Racial and Ethnic Disparities Observed in NSTEMI Management – Consumer Health News

MONDAY, August 8, 2022 (HealthDay News) — From 2017 to 2019, blacks and Hispanics were less likely than whites to undergo coronary angiography and percutaneous coronary intervention for non-ST-segment elevation myocardial infarction, according to a study published in the June 21 issue of Journal of the American Heart Association.

Tarry Tertulien, MD, of the University of Pittsburgh Medical Center, and colleagues identified people with incident Type I non-ST-segment elevation myocardial infarction from 2017 to 2019. Participants were categorized by their race and ethnic origin. Rates of coronary angiography and percutaneous coronary intervention were examined by race, ethnicity and income categories.

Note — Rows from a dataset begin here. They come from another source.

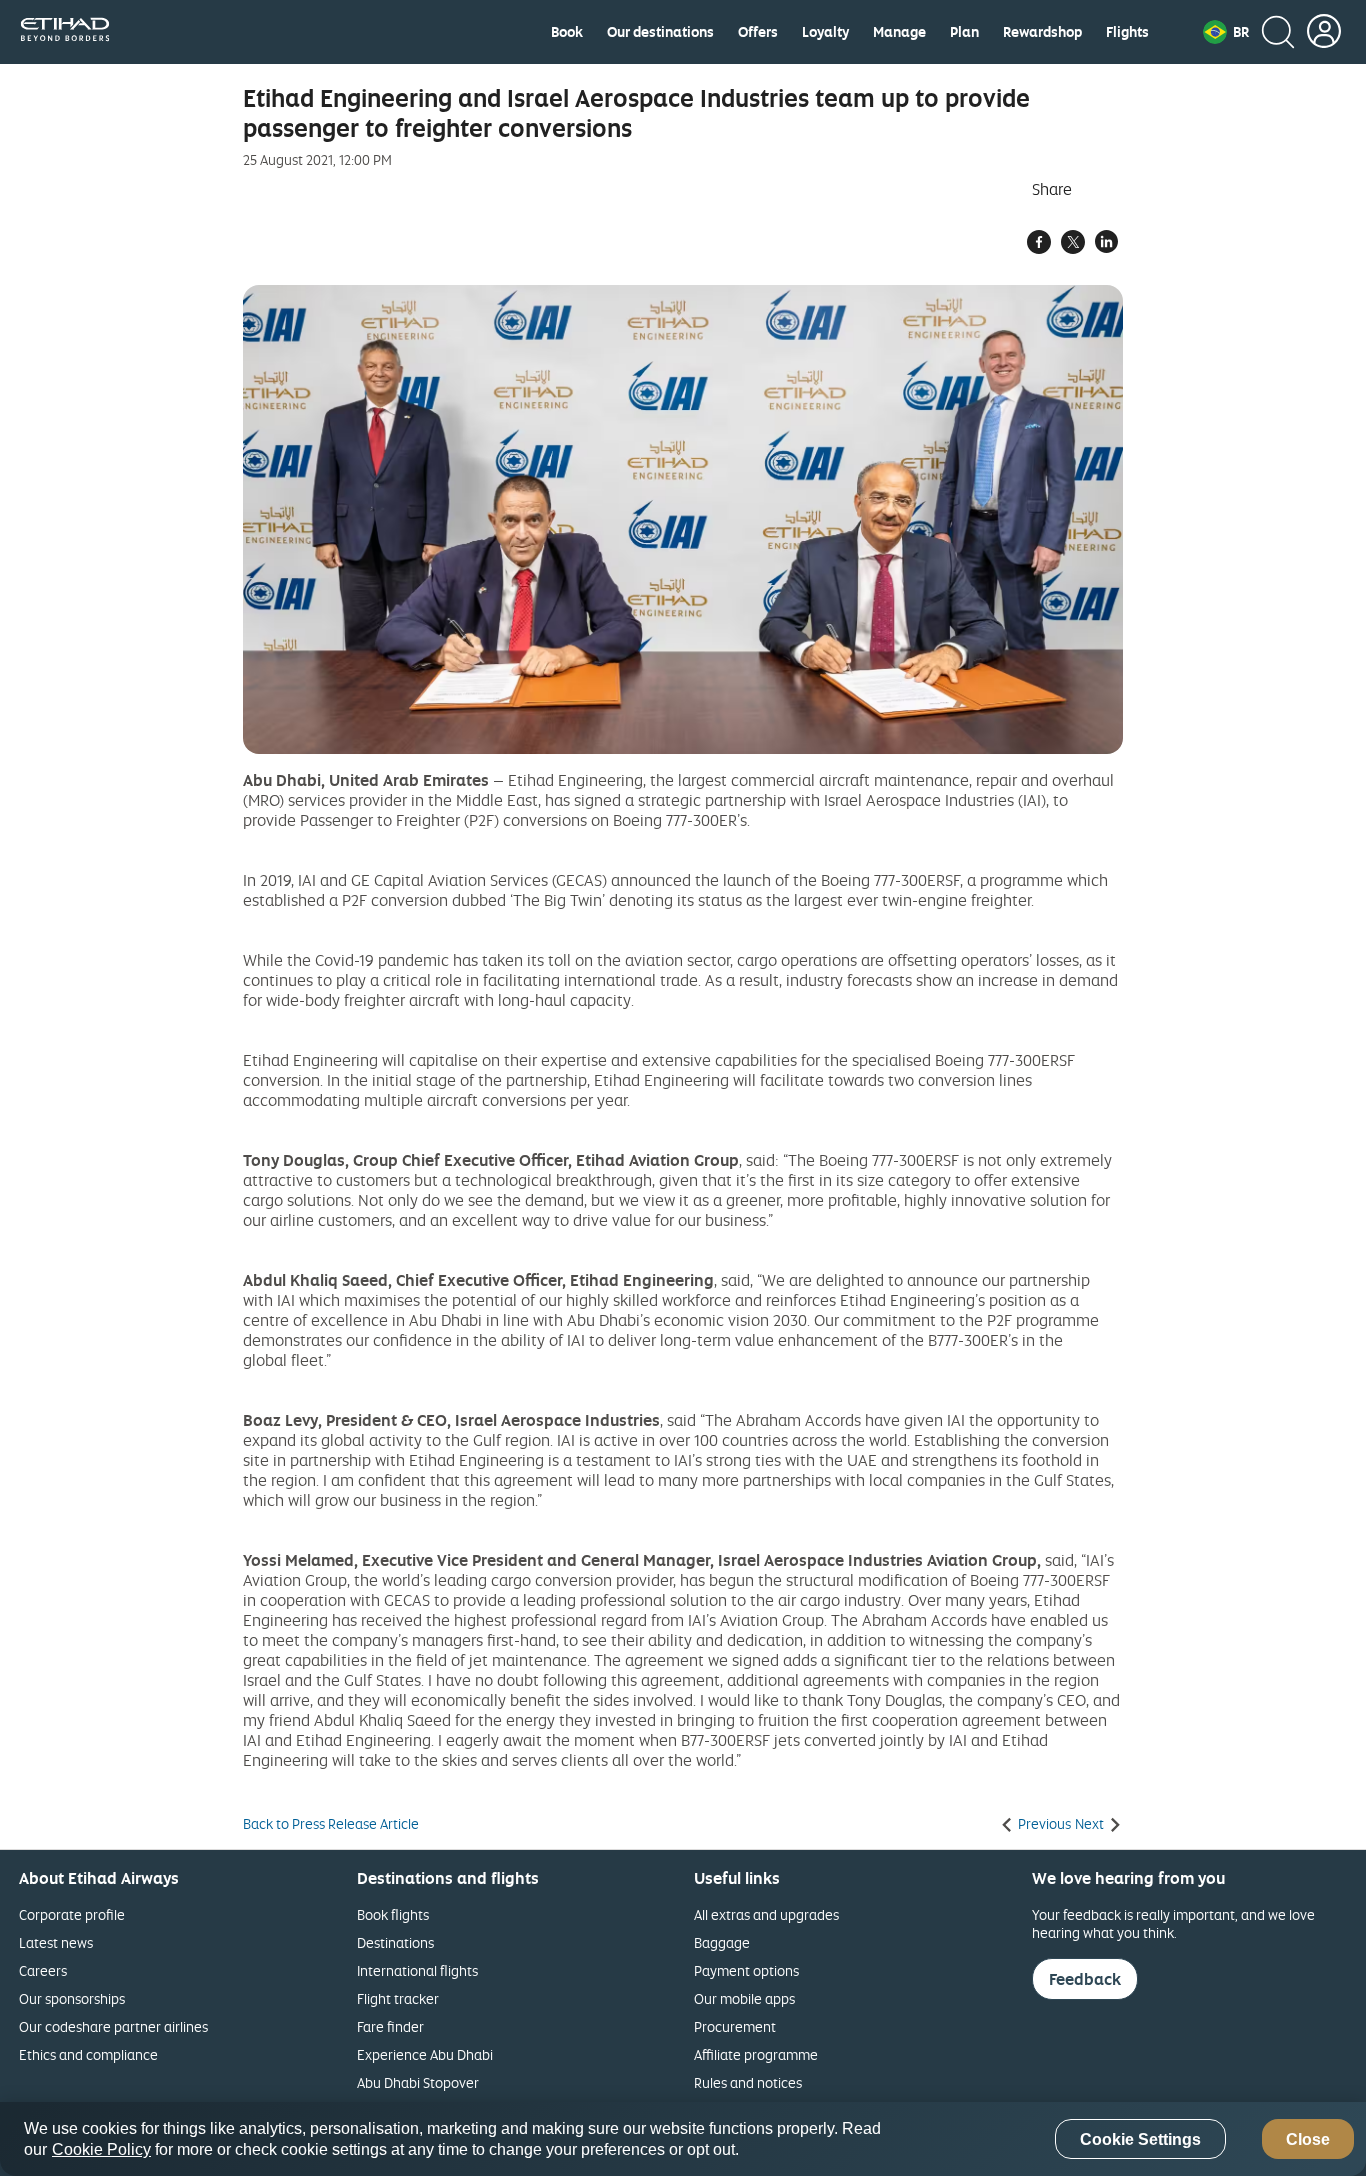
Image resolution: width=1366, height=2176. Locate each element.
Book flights (393, 1914)
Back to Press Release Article (331, 1824)
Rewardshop (1042, 32)
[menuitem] (567, 32)
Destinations (395, 1942)
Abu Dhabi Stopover (418, 2082)
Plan (964, 32)
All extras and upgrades (766, 1914)
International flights (417, 1970)
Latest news (56, 1942)
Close (1308, 2139)
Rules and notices (748, 2082)
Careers (43, 1970)
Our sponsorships (72, 1998)
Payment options (746, 1970)
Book (567, 32)
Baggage (722, 1942)
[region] (683, 2139)
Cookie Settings (1140, 2139)
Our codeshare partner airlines (113, 2026)
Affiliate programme (756, 2054)
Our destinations (660, 32)
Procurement (735, 2026)
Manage (899, 32)
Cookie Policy (101, 2149)
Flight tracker (398, 1998)
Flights (1127, 32)
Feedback (1085, 1979)
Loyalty (825, 32)
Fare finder (390, 2026)
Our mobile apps (744, 1998)
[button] (1226, 32)
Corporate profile (72, 1914)
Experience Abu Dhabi (425, 2054)
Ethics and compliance (88, 2054)
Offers (758, 32)
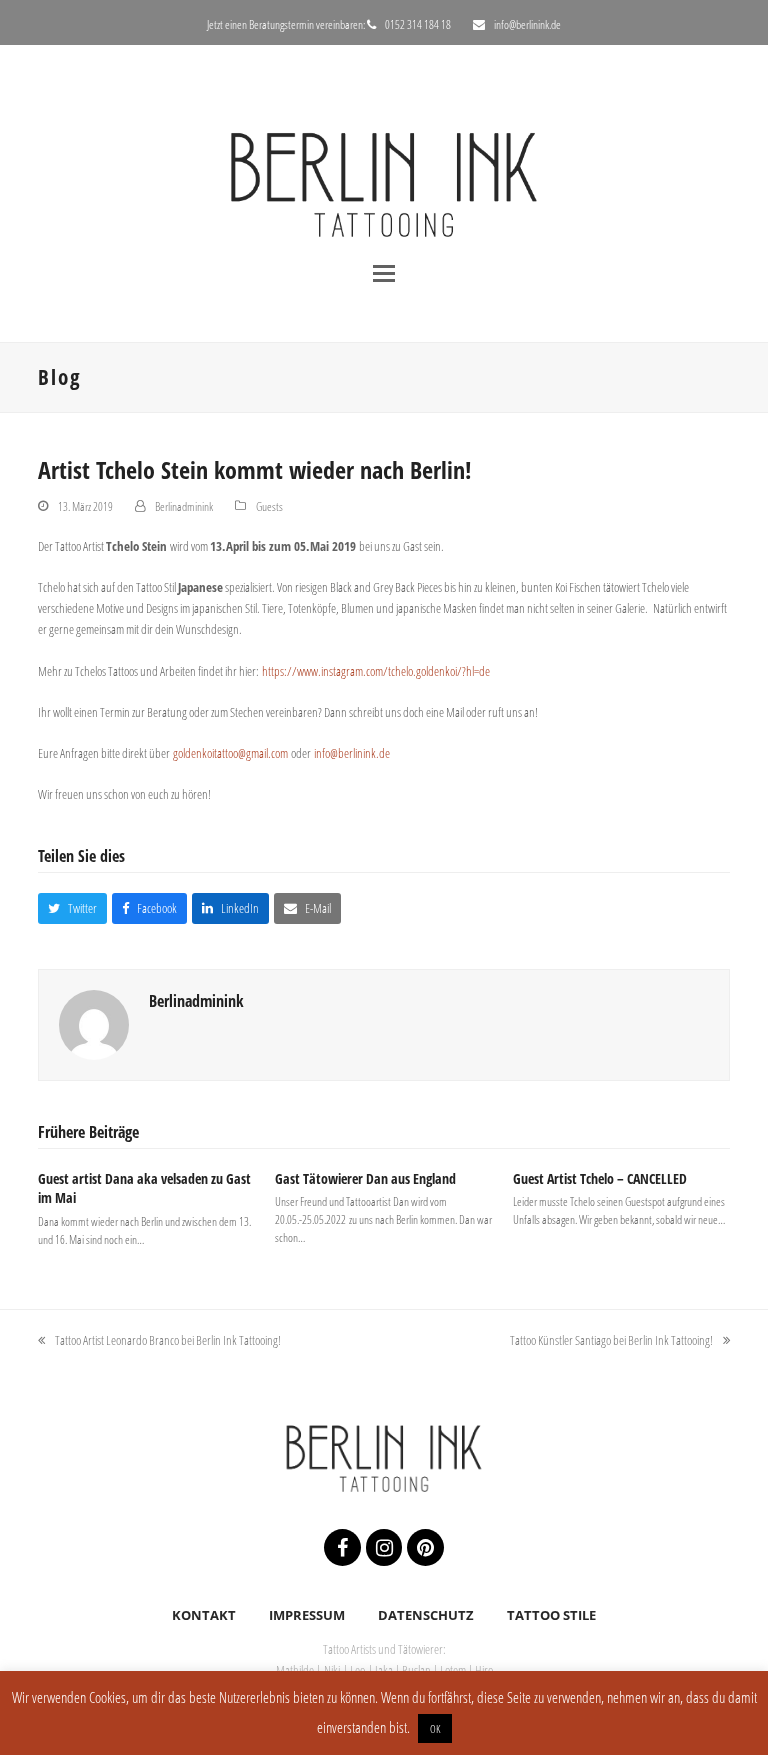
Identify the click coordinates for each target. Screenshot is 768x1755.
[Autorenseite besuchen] (94, 1024)
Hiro (484, 1670)
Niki (332, 1670)
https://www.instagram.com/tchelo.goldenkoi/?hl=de (376, 671)
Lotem (453, 1670)
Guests (269, 506)
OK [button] (435, 1728)
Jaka (385, 1670)
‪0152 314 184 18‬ (418, 24)
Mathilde (296, 1670)
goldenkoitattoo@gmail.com (230, 753)
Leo (357, 1670)
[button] (384, 273)
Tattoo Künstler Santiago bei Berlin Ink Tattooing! (611, 1341)
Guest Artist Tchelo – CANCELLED (600, 1178)
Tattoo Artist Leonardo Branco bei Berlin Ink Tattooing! (159, 1341)
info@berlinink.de (527, 24)
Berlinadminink (184, 506)
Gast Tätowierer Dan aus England (365, 1178)
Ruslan (416, 1670)
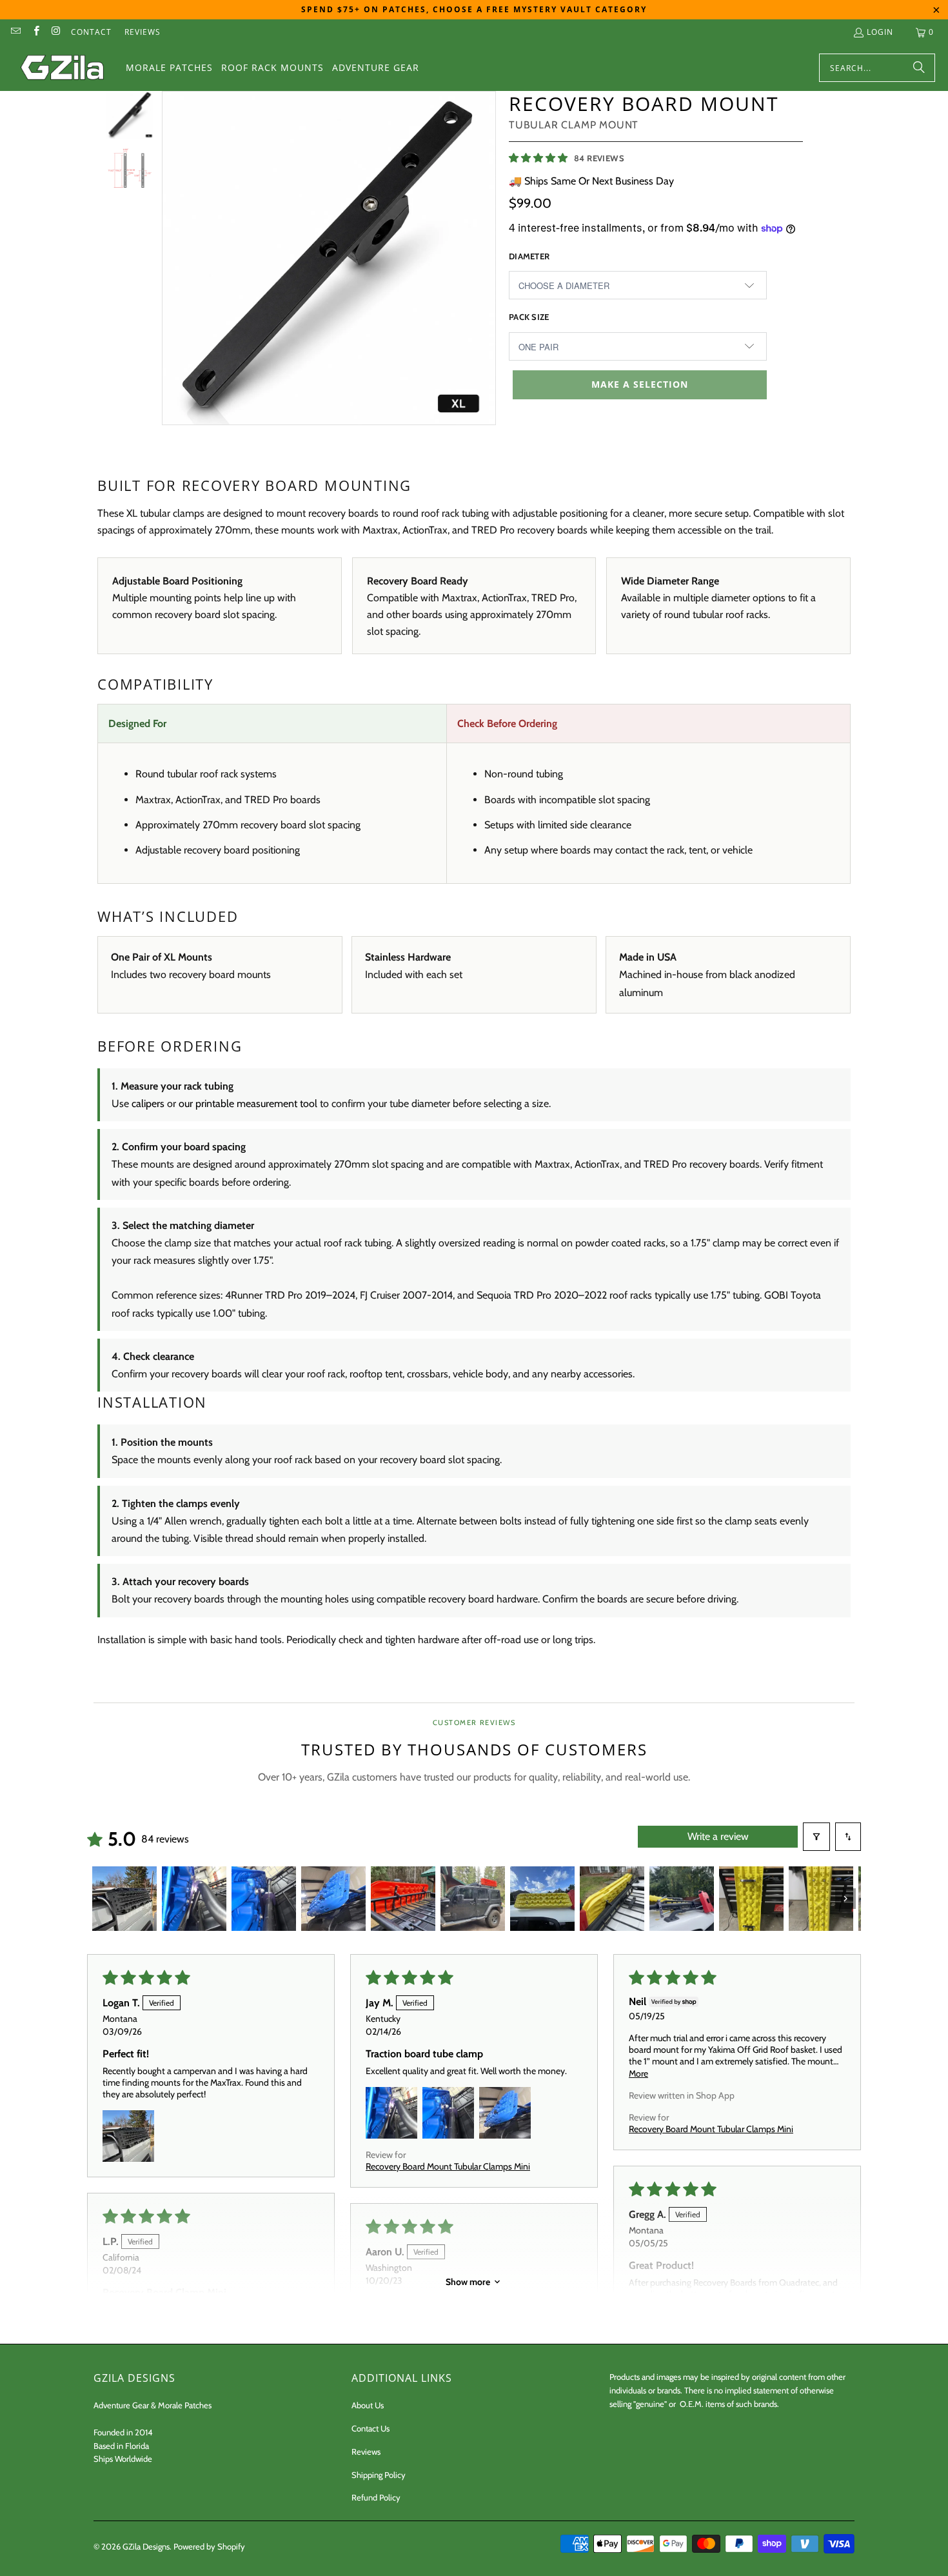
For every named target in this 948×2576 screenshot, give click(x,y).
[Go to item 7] (542, 1898)
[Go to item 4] (333, 1898)
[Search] (919, 68)
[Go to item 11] (821, 1898)
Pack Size (529, 317)
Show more (468, 2282)
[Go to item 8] (612, 1898)
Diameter (529, 256)
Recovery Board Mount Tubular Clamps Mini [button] (448, 2166)
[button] (539, 157)
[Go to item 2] (194, 1898)
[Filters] (816, 1836)
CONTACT (91, 31)
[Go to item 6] (472, 1898)
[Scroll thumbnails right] (845, 1898)
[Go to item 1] (124, 1898)
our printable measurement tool (248, 1103)
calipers (148, 1103)
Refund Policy (375, 2497)
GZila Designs (146, 2546)
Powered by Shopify (209, 2546)
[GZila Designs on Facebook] (35, 31)
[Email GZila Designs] (15, 31)
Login (880, 31)
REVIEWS (142, 31)
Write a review (718, 1836)
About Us (367, 2405)
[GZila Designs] (63, 67)
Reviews (365, 2451)
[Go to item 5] (403, 1898)
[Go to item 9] (681, 1898)
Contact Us (370, 2428)
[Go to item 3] (264, 1898)
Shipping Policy (378, 2475)
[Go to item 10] (751, 1898)
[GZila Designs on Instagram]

A total of 87,094 people were identified: 2.6, 13.4, 11.2, and 72.7 percent Asian, Black, Hispanic, and White, respectively. The researchers found that compared to whites, black individuals were less likely to undergo coronary angiography and percutaneous coronary intervention (odds ratios, 0.93 and 0.86, respectively). Hispanic people were also less likely than white people to undergo coronary angiography and percutaneous coronary intervention (odds ratios, 0.88 and 0.85, respectively). Differences in coronary angiography receipt across racial and ethnic groups were mediated by higher annual household income.

“A presidential advisory from the American Heart Association and the Center for Disease Control’s Healthy People 2030 initiative affirmed that addressing racial disparities is a priority, but there is still work to be done regarding persistent racial and ethnic disparities. in the management of heart disease,” Tertulien said in a statement.